ABOUT THIS TASK
In the data below, find the line containing "Instruction: Click the + Nuevo product link", then set down that line and every later line up to and including the line containing "Screen dimensions: 1568x724", exactly.

DATA FOR REVIEW
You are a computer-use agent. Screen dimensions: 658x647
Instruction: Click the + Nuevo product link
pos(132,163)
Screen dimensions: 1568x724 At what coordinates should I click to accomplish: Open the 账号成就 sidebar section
---
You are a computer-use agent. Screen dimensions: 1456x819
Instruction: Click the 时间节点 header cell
---
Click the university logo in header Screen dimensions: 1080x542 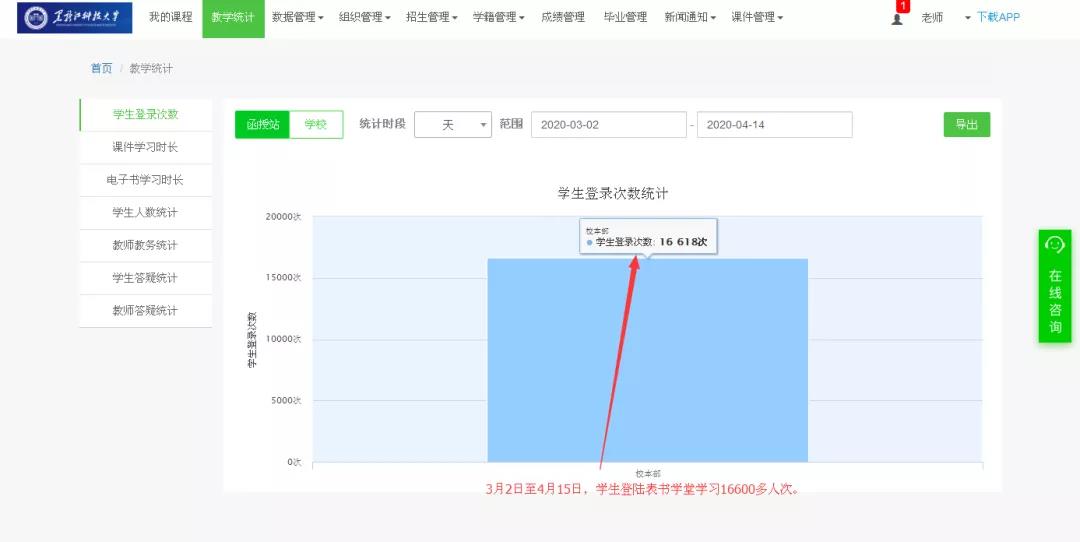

EXPECTED OUTPUT
Instruction: Click the + Nuevo product link
pos(132,163)
Screen dimensions: 1568x724 At what coordinates should I click to accomplish: Open the 账号成就 sidebar section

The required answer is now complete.